→ Task statement
Each record below is to be copied exactly; the pictures are to be omitted.

=== Begin Enclosure ===

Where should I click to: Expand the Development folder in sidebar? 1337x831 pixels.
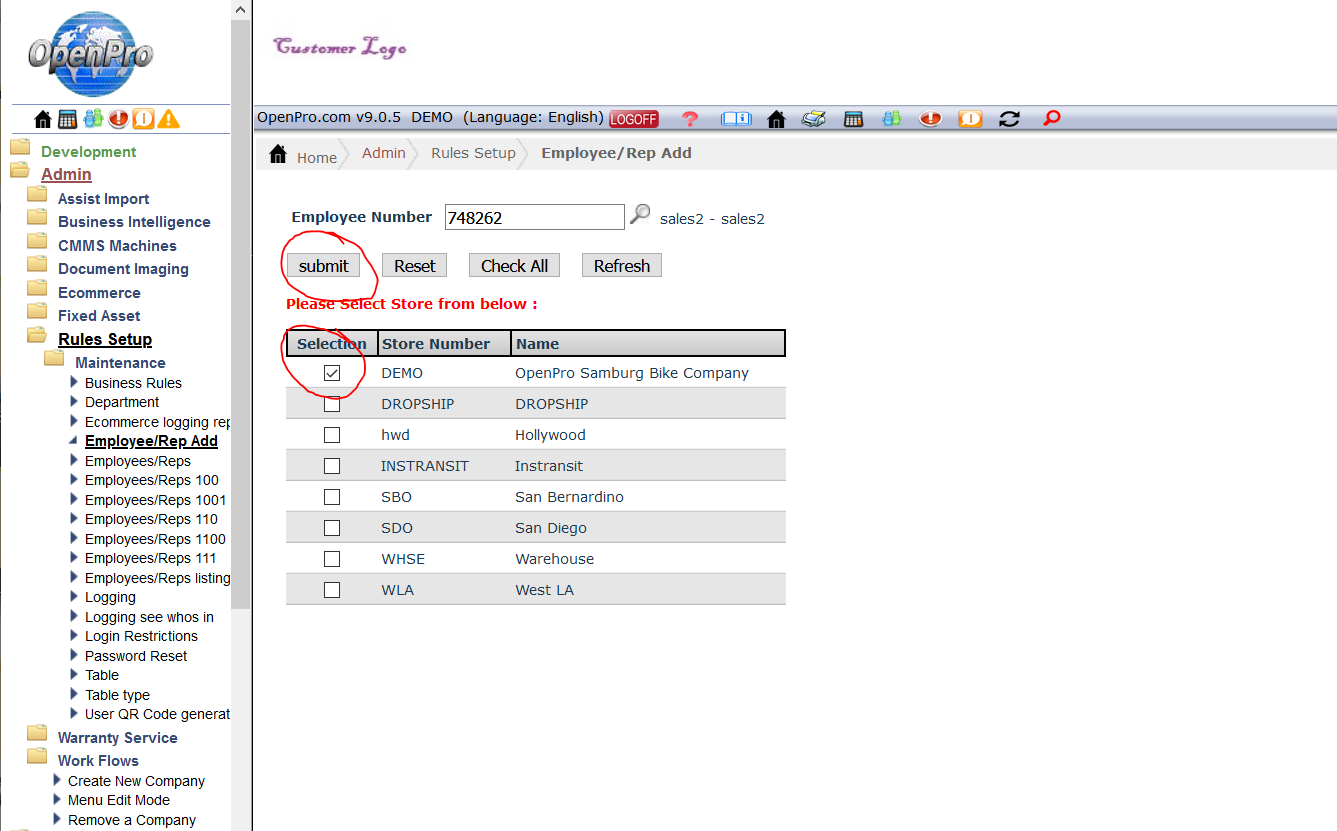(88, 152)
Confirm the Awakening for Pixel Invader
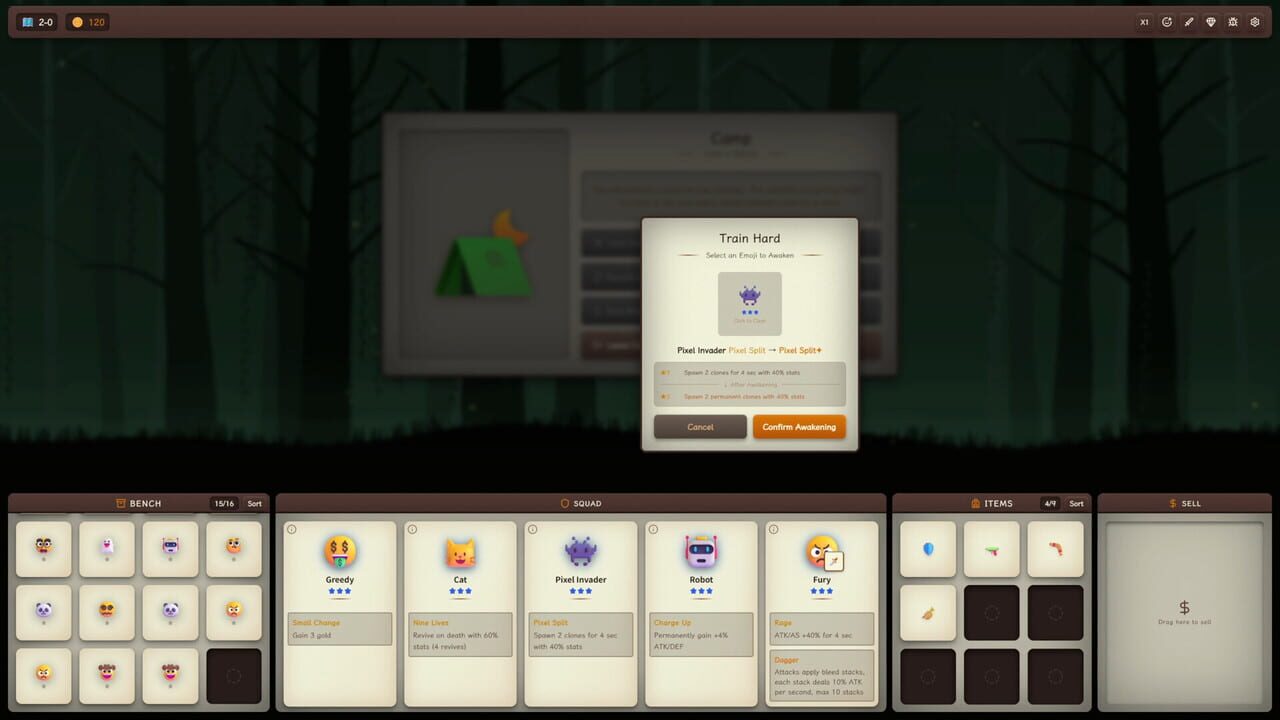The width and height of the screenshot is (1280, 720). [x=799, y=427]
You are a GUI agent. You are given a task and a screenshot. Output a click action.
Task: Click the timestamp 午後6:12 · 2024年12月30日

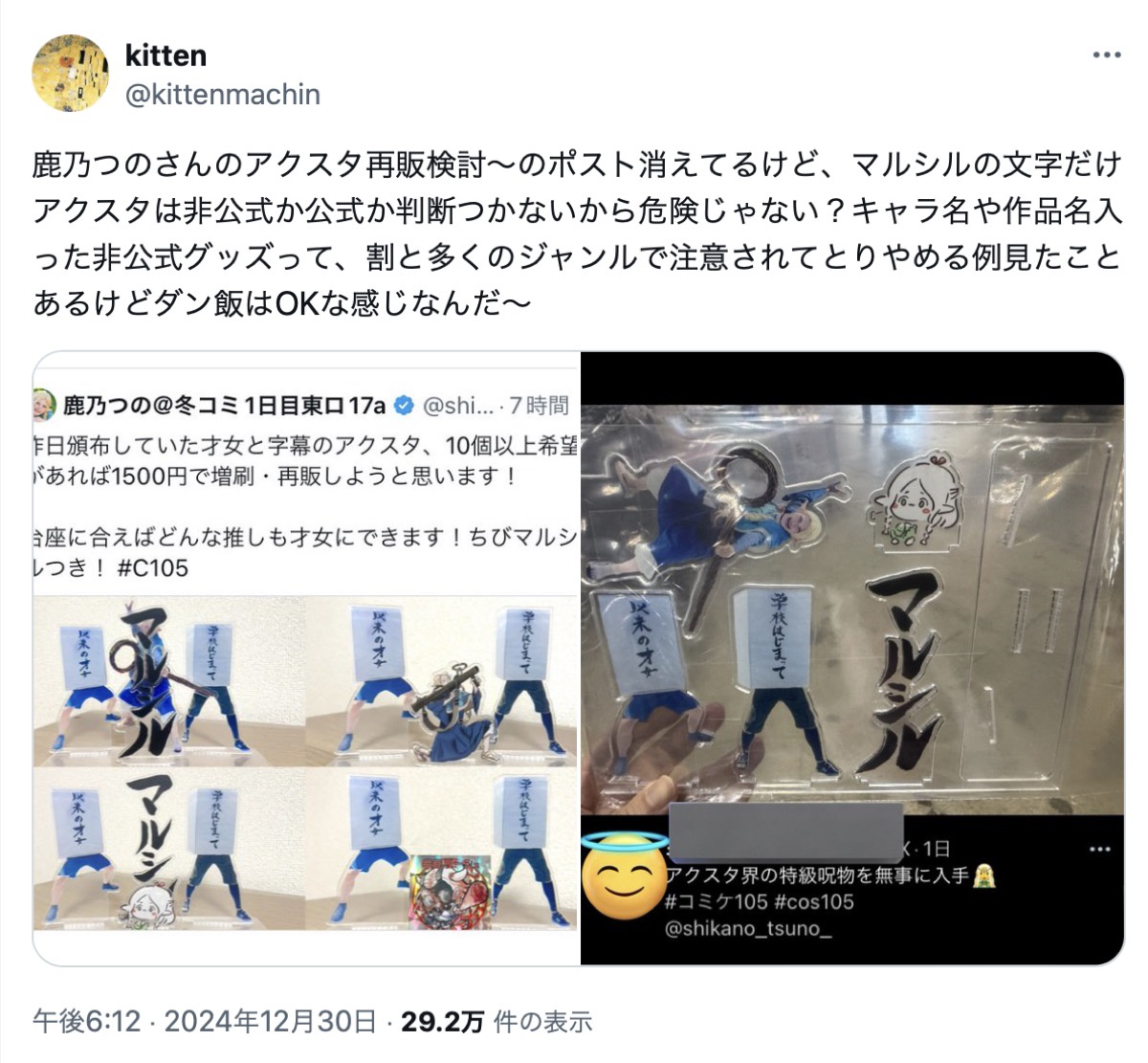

=== End Enclosure ===

→ Response box
Where should I click to: Expand the Development folder in sidebar? 1337x831 pixels.
(88, 152)
Confirm the Awakening for Pixel Invader
The width and height of the screenshot is (1280, 720). [x=799, y=427]
You are a GUI agent. You are given a task and a screenshot. Output a click action.
Task: Click the timestamp 午後6:12 · 2024年12月30日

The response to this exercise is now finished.